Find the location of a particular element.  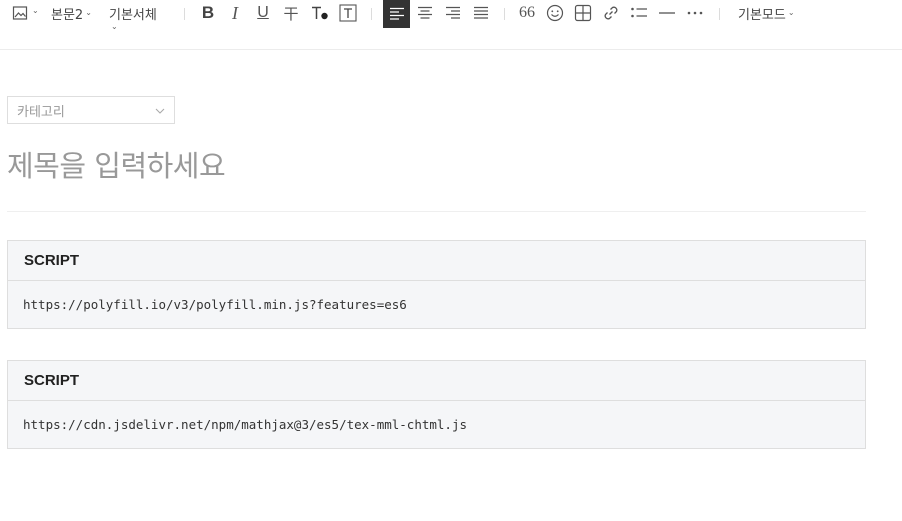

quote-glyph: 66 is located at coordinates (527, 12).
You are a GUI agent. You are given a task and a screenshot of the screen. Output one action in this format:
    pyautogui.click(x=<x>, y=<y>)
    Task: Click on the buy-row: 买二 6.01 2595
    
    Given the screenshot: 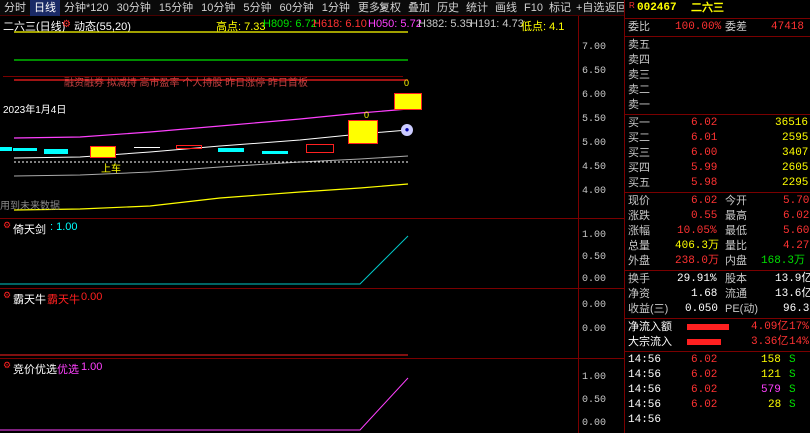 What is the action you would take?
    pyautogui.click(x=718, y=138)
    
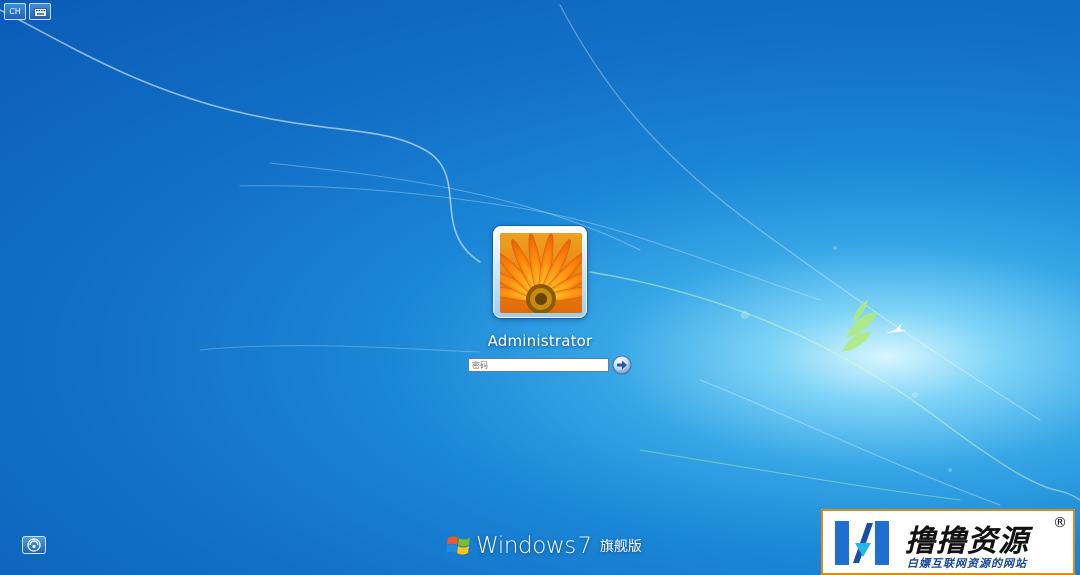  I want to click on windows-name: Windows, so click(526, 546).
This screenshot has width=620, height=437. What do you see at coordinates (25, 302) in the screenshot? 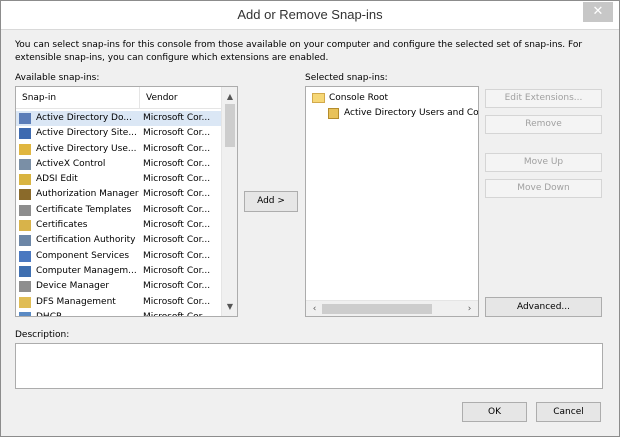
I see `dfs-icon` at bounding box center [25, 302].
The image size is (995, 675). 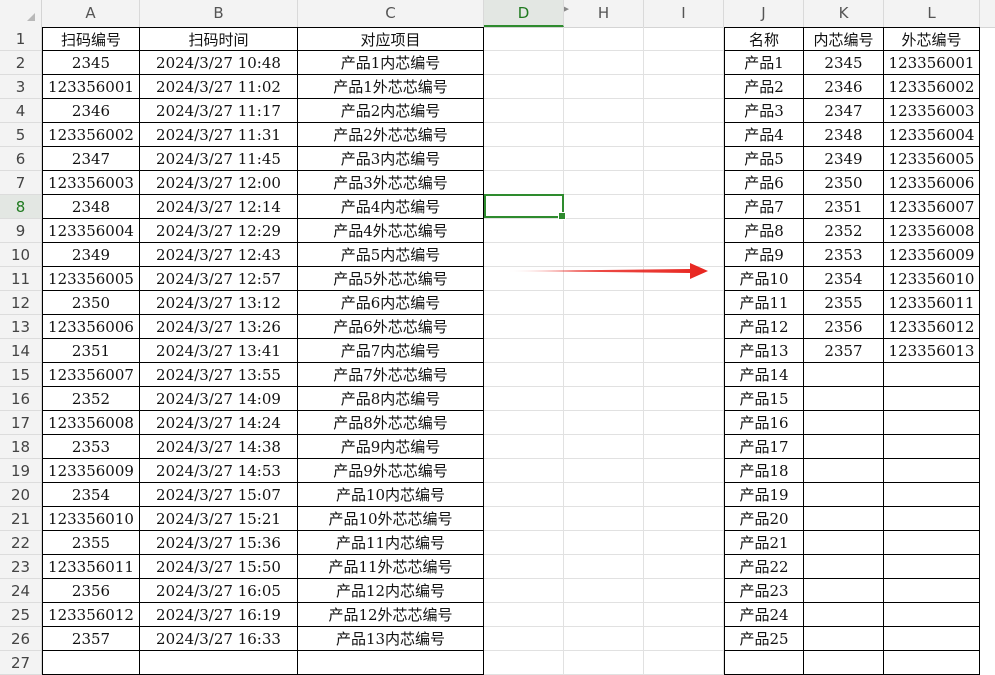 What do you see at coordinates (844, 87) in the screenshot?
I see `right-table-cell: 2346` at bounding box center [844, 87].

■ ■ ■ ■ ■

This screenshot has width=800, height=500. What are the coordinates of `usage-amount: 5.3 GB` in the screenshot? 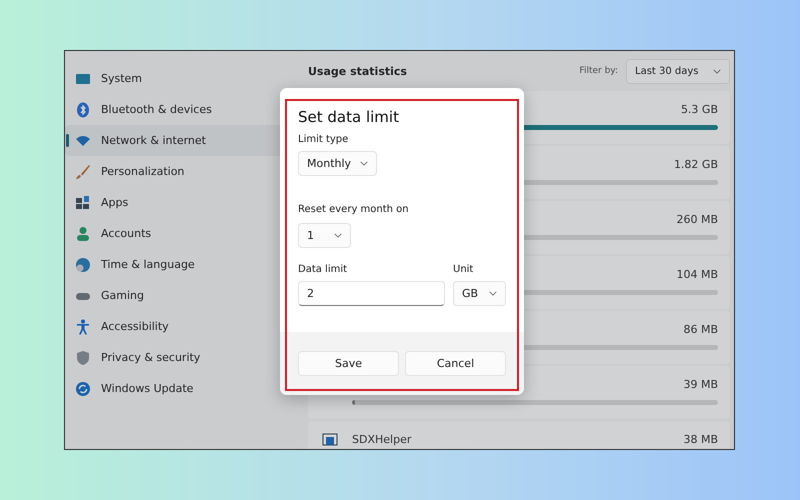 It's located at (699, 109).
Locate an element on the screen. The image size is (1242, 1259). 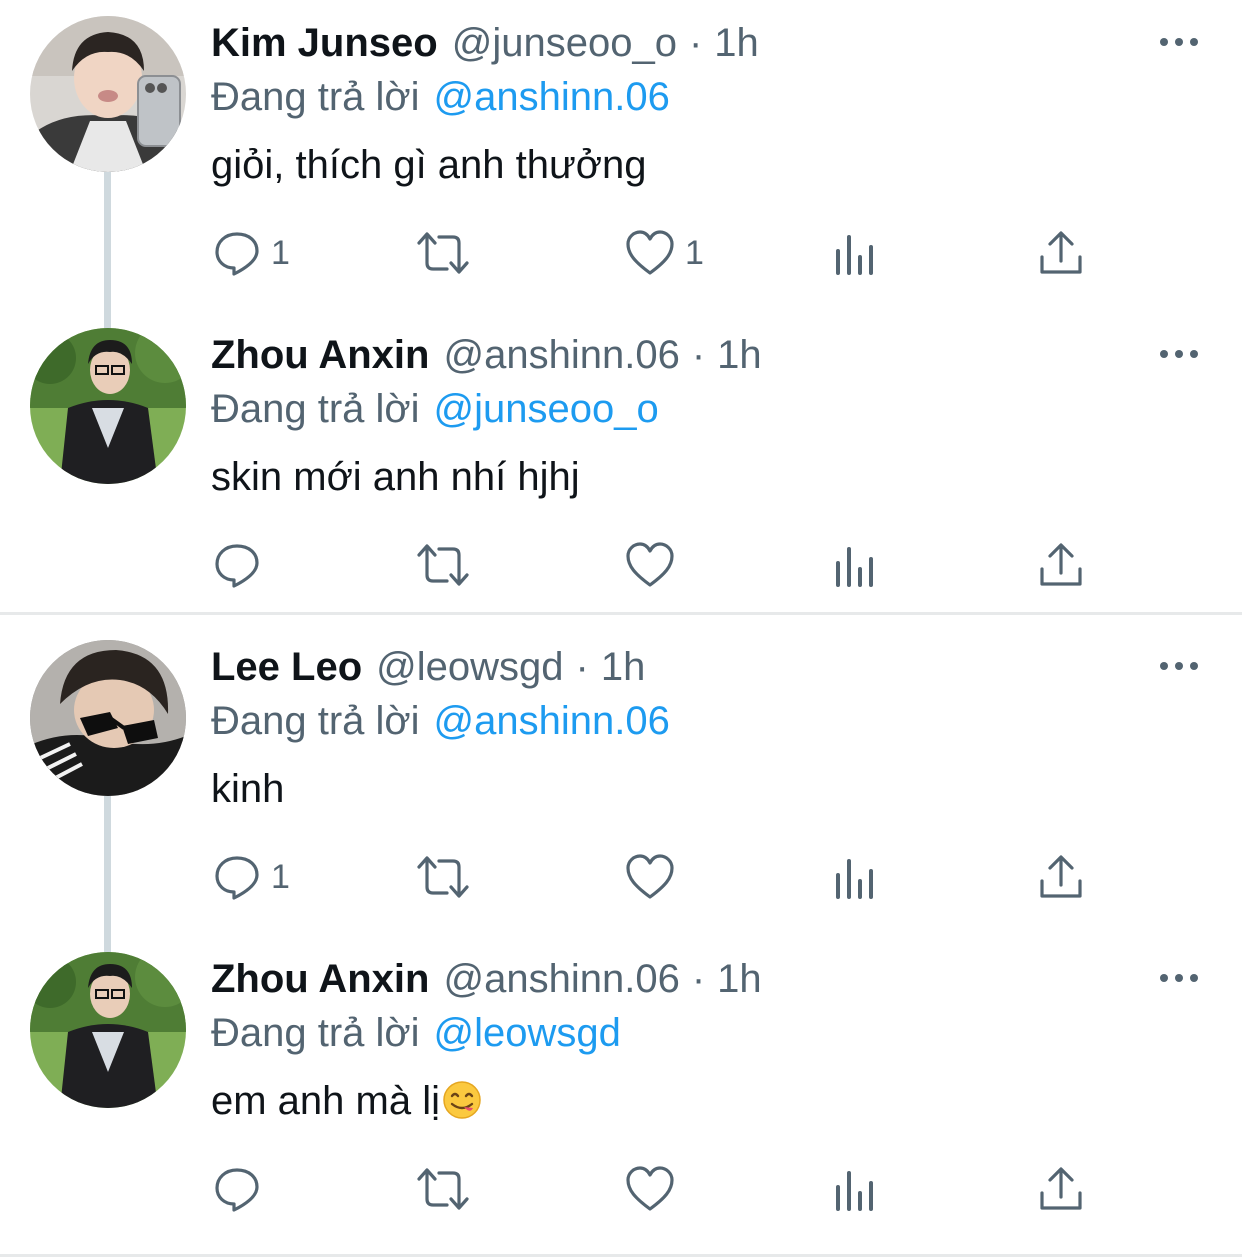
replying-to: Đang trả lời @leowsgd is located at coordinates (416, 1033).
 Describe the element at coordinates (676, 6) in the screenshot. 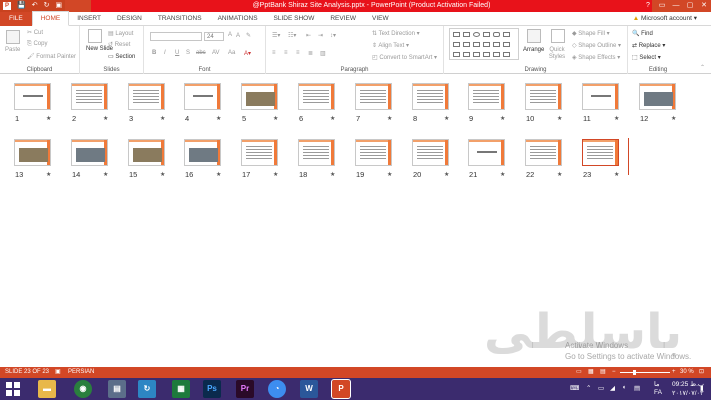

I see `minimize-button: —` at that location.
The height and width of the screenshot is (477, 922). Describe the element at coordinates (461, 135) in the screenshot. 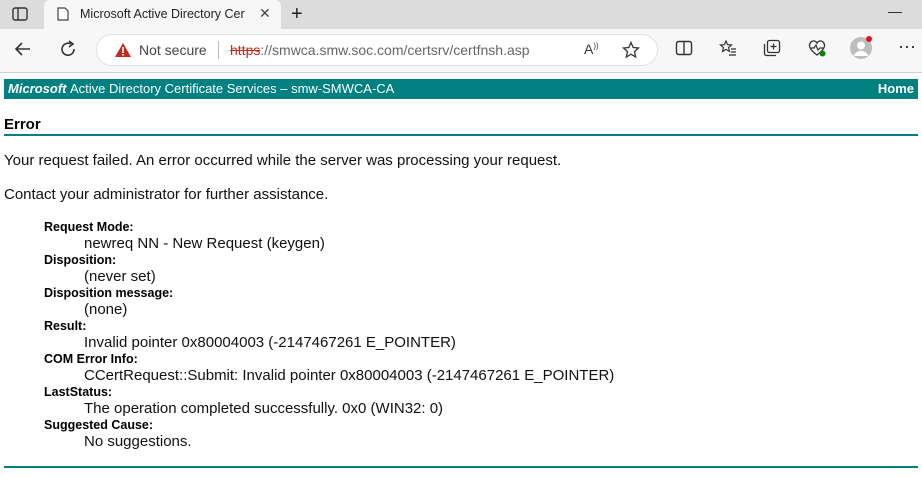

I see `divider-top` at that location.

■ ■ ■ ■ ■

Rewrite the lines starting with the line containing "This screenshot has width=620, height=437." and going on through the line containing "center [25, 302].", swapping "screenshot" for "image" and keeping everything else the same. Omit the pictures.

**Expected answer**
This image has width=620, height=437. What do you see at coordinates (25, 302) in the image? 
I see `dfs-icon` at bounding box center [25, 302].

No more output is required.